As we get close to the end of the year, I’m reminded that we expected to see the first Chromebooks with a Qualcomm Snapdragon inside of them, similar to the HP Envy shown above.

These would be based on the “Cheza” reference design, which we saw first reported nearly 18 months ago. Chrome Unboxed noted back in February that Qualcomm said we’d likely see such Chromebooks in the second half of 2019.

With just a few weeks left before year-end, I don’t think that’s happening.

To refresh you, here’s what I had found when Cheza was first discovered:

cheza usb

Obviously, using the Snapdragon 845 to power a Chromebook doesn’t just bring the processor, GPU, video and other I/O support. The chip also has an integrated Qualcomm X20 modem, capable of theoretical LTE download speeds up to 1.2 Gbps. Essentially, Cheza was expected to bring an always-on, connected Chrome OS experience with a long battery life.

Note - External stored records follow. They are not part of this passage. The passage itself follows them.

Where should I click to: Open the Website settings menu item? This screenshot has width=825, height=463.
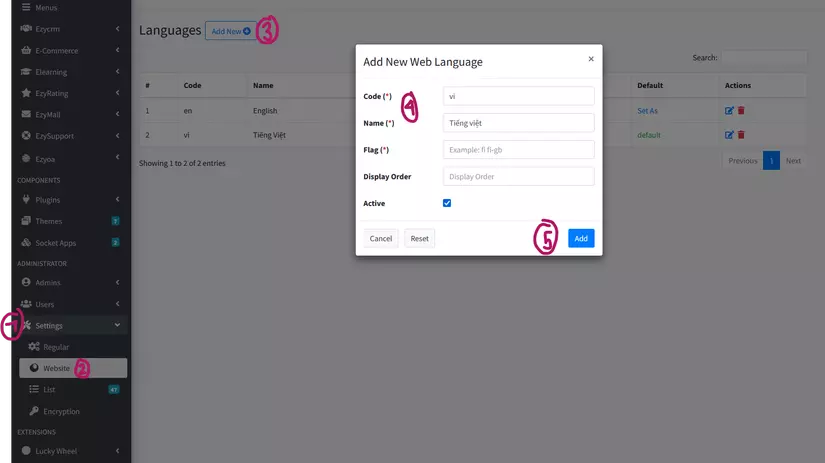pos(57,368)
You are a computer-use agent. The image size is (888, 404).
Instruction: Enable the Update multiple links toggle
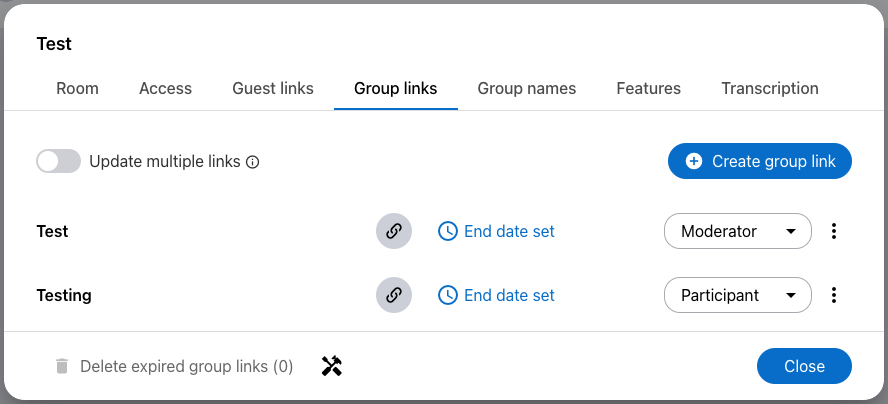tap(58, 161)
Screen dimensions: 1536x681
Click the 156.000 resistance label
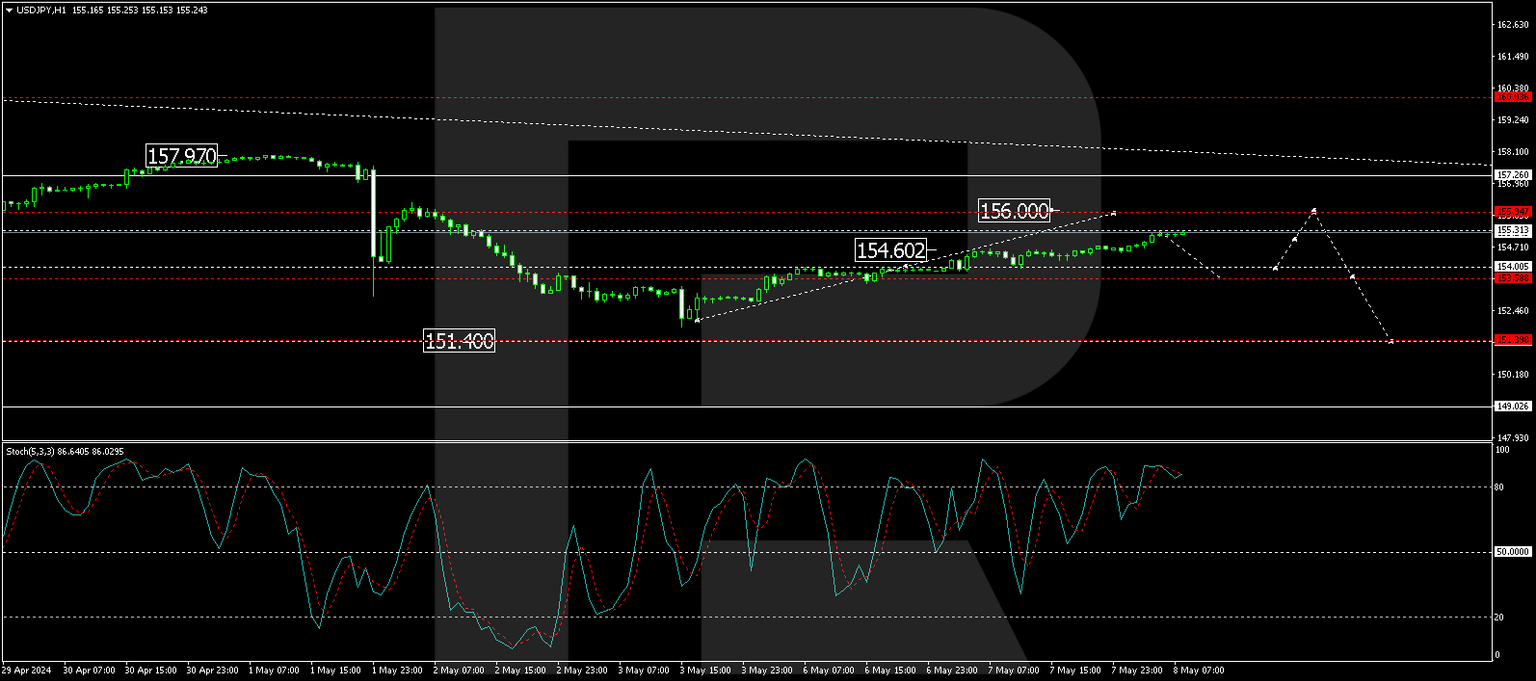(1015, 211)
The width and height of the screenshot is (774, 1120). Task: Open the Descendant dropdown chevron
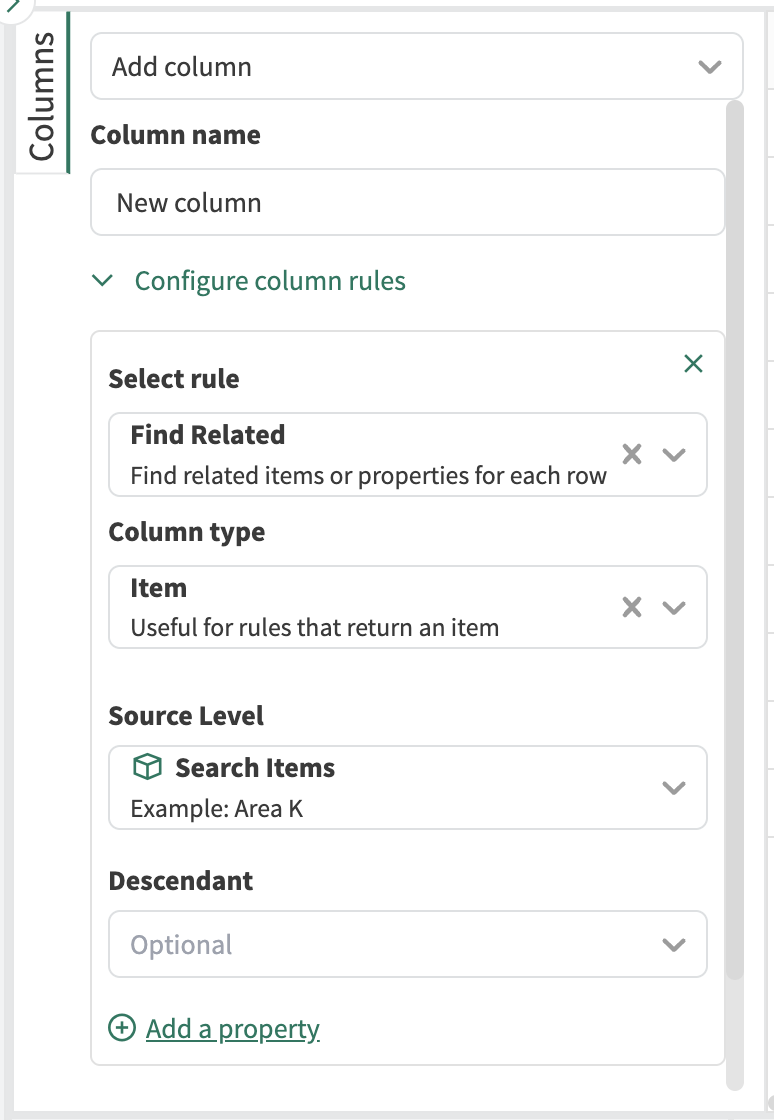coord(674,945)
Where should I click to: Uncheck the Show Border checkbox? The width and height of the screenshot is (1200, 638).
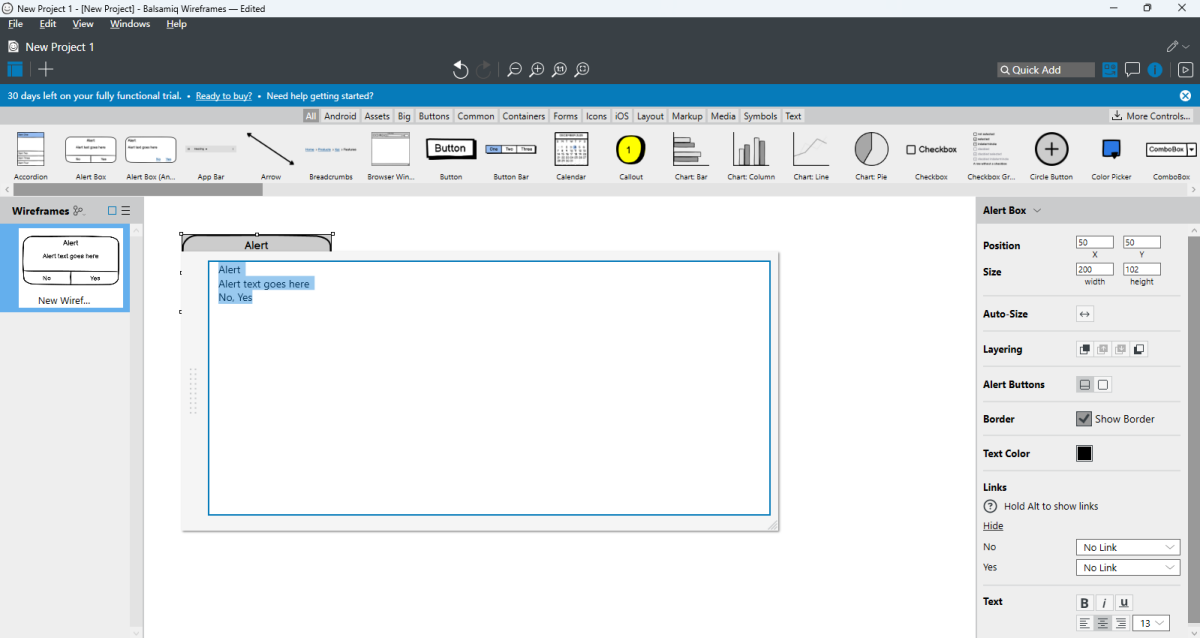tap(1083, 418)
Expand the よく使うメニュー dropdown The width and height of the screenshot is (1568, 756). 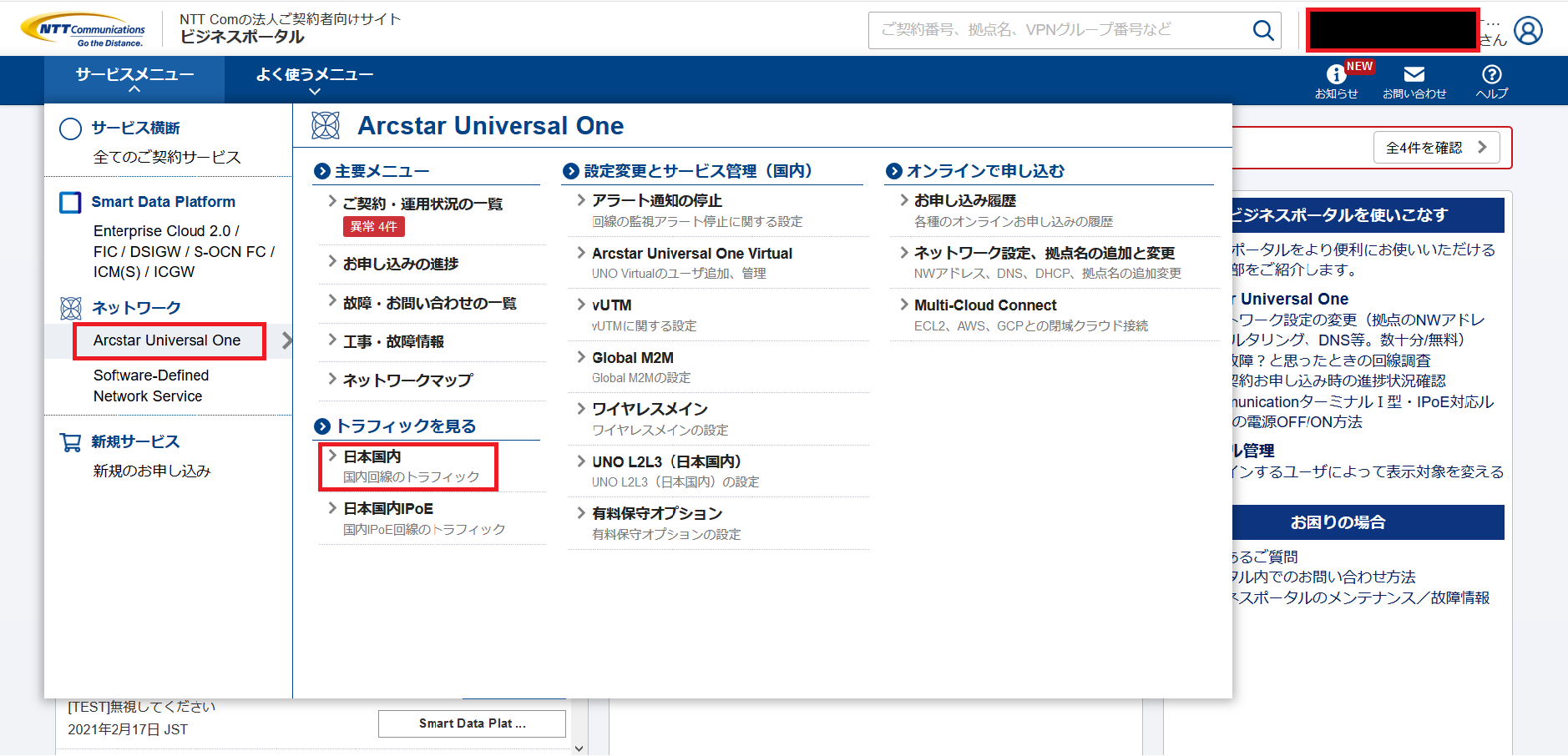tap(314, 80)
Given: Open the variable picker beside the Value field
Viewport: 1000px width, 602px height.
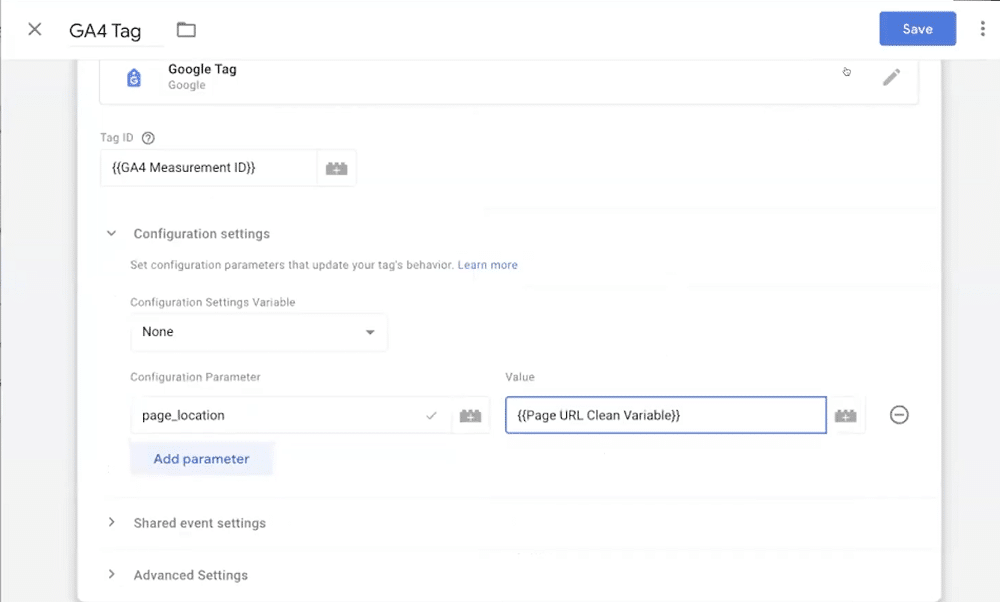Looking at the screenshot, I should (x=847, y=414).
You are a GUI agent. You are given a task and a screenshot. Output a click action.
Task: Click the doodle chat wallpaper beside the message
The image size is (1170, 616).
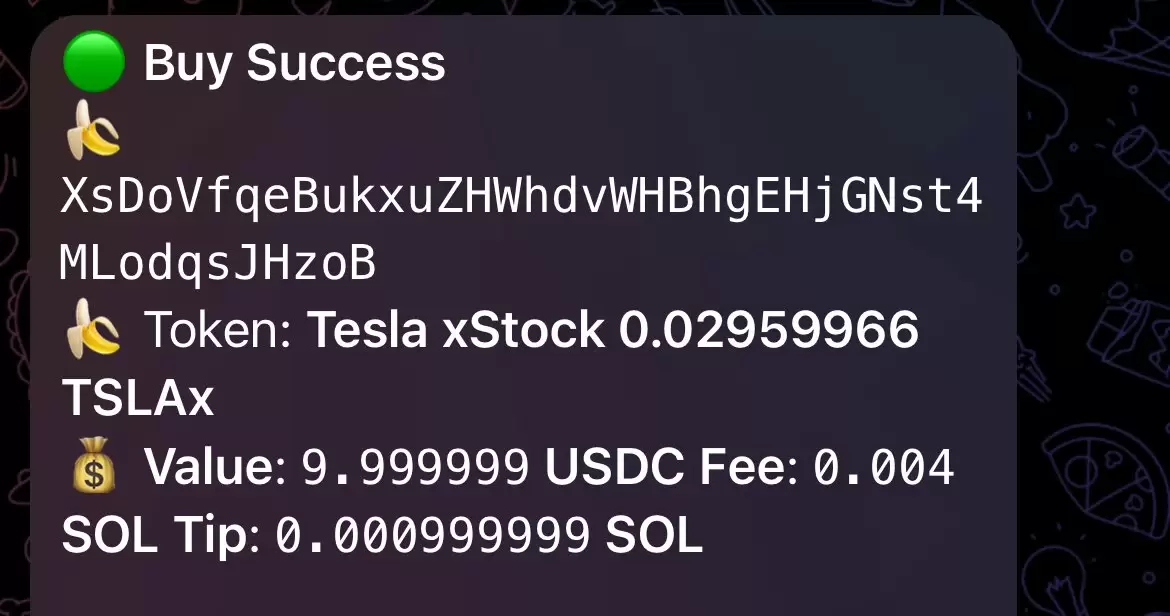pos(1093,298)

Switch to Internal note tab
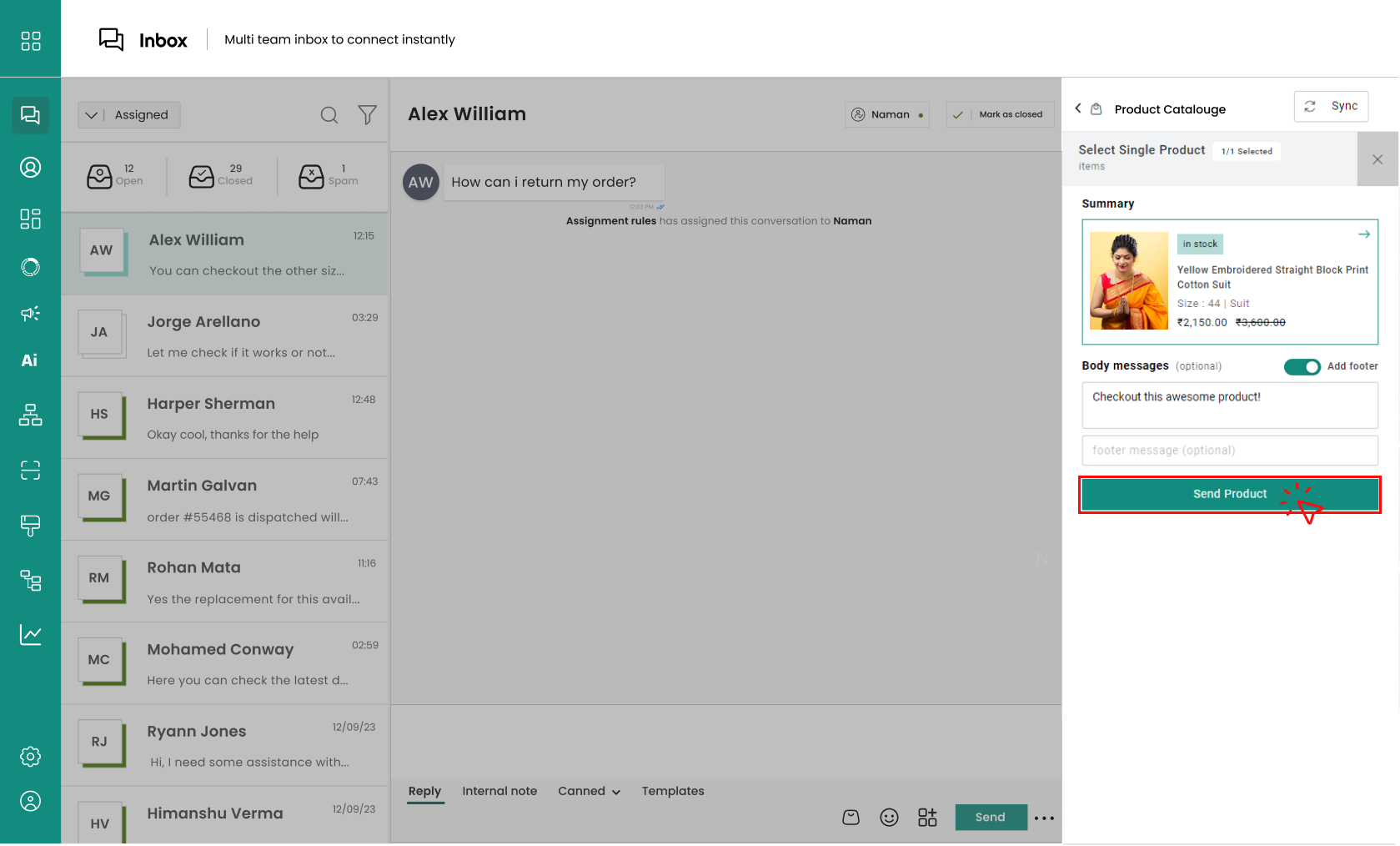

Work on Cheza has continued, even recently, with a bug report filed and fixed just 10 days ago.

At this point, however, any devices built from this design would effectively be two-generations behind when it comes to Qualcomm’s silicon. Earlier this week, Qualcomm announced devices with the Snapdragon 865 would arrive this spring, following last year’s Snapdragon 850 and 855 system on a chip products.

So I’m not really sure what the point of continuing Cheza development is. Does Google expect its hardware partners to build Chrome OS devices with the Snapdragon 845? I hope not when they can offer improved performance and better power efficiency with a newer processor like the Snapdragon 865.

Curiously, there are code commits not just for the Cheza board but also for a Cheza64 board.

Cheza64 in the works

The Snapdragon 845 in Cheza is 64-bit, so the addition of the “64” on the new board may mean something else. And, I haven’t yet seen which chipset Cheza64 will use, so hopefully, it’s something newer than the Snapdragon 845.

Of course, it can easily take 12 to 18 months to develop a Chrome OS reference board, so if and when Cheza64 devices hit the market, we could already see even newer Snapdragon processors by then.

author avatar
Kevin C. Tofel

2 thoughts on “Whatever happened to Cheza, the Snapdragon 845-powered Chromebook?

  1. I completely agree with you here. However we only need to look at Intel hardware to see that Google is perfectly willing to have partners launch with hardware that is a couple of generations old. Even on the ARM side look at the MediaTek MT8173C. That’s been out for quite a while and still is.
    So two generation old hardware still coming in Chromebooks. A bit of a disgrace but I would not be surprised in the least.

  2. Cheza64 as stands in the description is the “project” for achieving 64-bit userland. ARM chromebook Chrome OS has 64-bit kernel space, but only 32-bit user space. And this is how to try achieve 64-bit for user space too.